*WRITTEN REQUEST*
Reproduce the lines of the listing below, from the line containing "acceder (66, 1608)" through the line containing "18. Wahlperiode (220, 130)", with every character unchanged.

═══ EXTRACTED MATERIAL

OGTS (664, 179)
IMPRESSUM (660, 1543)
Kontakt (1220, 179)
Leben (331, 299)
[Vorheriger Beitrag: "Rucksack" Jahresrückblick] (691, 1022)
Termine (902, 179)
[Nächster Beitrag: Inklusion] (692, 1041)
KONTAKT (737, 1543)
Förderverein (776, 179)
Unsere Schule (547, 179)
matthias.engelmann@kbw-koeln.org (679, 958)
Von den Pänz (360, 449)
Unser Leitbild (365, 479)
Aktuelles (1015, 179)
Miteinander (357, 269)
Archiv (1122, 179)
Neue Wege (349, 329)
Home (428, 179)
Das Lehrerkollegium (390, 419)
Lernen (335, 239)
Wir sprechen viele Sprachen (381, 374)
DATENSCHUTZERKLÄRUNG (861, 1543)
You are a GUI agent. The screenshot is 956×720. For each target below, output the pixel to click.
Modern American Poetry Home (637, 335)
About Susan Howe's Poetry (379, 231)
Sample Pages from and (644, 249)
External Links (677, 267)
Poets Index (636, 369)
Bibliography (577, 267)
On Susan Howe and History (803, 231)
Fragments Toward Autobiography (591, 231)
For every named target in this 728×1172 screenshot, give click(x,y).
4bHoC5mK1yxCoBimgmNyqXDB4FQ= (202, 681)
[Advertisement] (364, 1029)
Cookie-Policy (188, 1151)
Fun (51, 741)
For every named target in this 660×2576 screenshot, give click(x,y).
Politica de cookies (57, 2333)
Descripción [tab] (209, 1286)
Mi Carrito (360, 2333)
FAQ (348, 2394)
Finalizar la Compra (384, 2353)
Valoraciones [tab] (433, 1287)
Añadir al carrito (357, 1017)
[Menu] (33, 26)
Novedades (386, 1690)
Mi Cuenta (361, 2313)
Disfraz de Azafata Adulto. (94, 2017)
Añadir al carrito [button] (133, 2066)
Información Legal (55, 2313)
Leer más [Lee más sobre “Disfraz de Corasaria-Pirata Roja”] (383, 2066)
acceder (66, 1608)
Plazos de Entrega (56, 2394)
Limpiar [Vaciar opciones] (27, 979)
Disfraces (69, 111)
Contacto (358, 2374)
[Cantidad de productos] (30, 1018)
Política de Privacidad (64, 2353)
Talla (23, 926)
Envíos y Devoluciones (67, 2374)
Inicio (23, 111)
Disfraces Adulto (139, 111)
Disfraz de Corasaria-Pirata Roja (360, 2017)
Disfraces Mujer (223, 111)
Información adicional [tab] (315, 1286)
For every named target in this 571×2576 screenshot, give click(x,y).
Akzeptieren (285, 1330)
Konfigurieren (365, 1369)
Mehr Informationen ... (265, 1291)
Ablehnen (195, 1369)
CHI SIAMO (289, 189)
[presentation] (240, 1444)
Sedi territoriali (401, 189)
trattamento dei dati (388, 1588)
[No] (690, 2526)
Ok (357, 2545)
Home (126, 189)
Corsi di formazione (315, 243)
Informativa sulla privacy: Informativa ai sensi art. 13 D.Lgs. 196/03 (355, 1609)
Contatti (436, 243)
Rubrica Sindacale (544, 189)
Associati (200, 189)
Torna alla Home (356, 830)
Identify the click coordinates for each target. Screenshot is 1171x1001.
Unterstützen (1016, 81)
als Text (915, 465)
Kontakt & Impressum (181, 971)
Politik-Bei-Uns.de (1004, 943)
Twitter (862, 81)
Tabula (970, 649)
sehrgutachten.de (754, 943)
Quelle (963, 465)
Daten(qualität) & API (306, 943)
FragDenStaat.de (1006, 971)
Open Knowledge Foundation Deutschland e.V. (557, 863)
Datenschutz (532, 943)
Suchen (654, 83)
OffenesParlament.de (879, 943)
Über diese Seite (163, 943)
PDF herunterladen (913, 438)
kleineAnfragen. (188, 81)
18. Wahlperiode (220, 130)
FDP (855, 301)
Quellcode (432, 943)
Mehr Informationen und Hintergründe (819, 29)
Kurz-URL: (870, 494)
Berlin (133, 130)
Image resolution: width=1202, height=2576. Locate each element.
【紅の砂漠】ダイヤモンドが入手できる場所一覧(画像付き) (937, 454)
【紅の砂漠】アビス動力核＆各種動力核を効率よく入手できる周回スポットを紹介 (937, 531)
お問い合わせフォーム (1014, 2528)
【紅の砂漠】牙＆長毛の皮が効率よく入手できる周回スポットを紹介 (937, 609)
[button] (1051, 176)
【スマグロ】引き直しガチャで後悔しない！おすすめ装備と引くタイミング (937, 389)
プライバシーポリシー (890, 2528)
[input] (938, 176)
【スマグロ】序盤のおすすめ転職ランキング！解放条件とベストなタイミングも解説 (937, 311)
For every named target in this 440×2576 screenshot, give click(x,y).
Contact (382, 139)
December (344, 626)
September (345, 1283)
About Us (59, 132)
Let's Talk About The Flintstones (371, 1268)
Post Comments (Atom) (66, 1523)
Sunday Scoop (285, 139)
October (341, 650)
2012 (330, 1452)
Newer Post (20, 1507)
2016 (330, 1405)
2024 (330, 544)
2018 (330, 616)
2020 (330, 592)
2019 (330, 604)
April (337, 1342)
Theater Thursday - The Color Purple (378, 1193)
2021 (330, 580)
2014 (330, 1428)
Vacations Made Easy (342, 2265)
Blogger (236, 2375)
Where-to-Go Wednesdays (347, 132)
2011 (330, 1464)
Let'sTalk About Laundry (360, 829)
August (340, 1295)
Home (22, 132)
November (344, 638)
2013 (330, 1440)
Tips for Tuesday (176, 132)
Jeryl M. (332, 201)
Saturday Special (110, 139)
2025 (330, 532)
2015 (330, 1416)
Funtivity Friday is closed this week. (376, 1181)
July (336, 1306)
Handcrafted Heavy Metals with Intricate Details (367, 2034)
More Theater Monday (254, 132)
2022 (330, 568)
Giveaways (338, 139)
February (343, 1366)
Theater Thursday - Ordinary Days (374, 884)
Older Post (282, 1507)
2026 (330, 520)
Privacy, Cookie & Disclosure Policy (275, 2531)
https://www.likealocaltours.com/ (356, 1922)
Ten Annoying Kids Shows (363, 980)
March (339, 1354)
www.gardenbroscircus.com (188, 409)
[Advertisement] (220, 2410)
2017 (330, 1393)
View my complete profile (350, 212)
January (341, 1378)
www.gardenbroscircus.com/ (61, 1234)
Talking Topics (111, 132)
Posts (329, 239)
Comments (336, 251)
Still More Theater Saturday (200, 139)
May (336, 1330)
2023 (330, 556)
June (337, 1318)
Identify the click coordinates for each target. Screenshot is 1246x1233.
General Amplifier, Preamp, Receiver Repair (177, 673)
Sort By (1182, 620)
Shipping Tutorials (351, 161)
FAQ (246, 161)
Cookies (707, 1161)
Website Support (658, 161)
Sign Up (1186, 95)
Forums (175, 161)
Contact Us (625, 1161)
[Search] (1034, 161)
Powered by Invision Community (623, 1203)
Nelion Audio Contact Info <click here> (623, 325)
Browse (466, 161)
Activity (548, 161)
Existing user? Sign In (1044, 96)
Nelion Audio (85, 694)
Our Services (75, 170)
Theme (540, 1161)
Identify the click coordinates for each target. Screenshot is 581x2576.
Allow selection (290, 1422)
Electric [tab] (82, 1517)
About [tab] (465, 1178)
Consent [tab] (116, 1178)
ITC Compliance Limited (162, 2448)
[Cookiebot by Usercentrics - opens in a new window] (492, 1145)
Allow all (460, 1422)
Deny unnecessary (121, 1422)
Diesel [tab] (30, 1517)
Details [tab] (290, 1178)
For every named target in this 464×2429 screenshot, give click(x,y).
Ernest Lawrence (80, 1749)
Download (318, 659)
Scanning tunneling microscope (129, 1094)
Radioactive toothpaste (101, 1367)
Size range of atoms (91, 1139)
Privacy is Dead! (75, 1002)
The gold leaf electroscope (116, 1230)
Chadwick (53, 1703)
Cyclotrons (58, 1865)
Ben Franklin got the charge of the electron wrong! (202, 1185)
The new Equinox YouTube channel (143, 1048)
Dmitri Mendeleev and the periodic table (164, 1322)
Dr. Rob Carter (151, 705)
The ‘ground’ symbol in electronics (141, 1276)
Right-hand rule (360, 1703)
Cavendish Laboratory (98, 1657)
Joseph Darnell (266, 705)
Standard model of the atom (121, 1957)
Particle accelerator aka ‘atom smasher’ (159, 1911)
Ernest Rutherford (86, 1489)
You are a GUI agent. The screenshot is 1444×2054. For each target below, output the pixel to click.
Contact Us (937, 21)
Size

══════

*FULL ANSWER*
acceder (66, 1608)
Plazos de Entrega (56, 2394)
Limpiar [Vaciar opciones] (27, 979)
Disfraces (69, 111)
Contacto (358, 2374)
[Cantidad de productos] (30, 1018)
Política de Privacidad (64, 2353)
Talla (23, 926)
Envíos y Devoluciones (67, 2374)
Inicio (23, 111)
Disfraces Adulto (139, 111)
Disfraz de Corasaria-Pirata Roja (360, 2017)
Disfraces Mujer (223, 111)
Información adicional [tab] (315, 1286)
For every named target in this 571×2576 screenshot, give click(x,y).
Akzeptieren (285, 1330)
Konfigurieren (365, 1369)
Mehr Informationen ... (265, 1291)
Ablehnen (195, 1369)
CHI SIAMO (289, 189)
[presentation] (240, 1444)
Sedi territoriali (401, 189)
trattamento dei dati (388, 1588)
[No] (690, 2526)
Ok (357, 2545)
Home (126, 189)
Corsi di formazione (315, 243)
Informativa sulla privacy: Informativa ai sensi art. 13 D.Lgs. 196/03 (355, 1609)
Contatti (436, 243)
Rubrica Sindacale (544, 189)
Associati (200, 189)
Torna alla Home (356, 830)
Identify the click coordinates for each target. Screenshot is 1171x1001.
Unterstützen (1016, 81)
als Text (915, 465)
Kontakt & Impressum (181, 971)
Politik-Bei-Uns.de (1004, 943)
Twitter (862, 81)
Tabula (970, 649)
sehrgutachten.de (754, 943)
Quelle (963, 465)
Daten(qualität) & API (306, 943)
FragDenStaat.de (1006, 971)
Open Knowledge Foundation Deutschland e.V. (557, 863)
Datenschutz (532, 943)
Suchen (654, 83)
OffenesParlament.de (879, 943)
Über diese Seite (163, 943)
PDF herunterladen (913, 438)
kleineAnfragen. (188, 81)
18. Wahlperiode (220, 130)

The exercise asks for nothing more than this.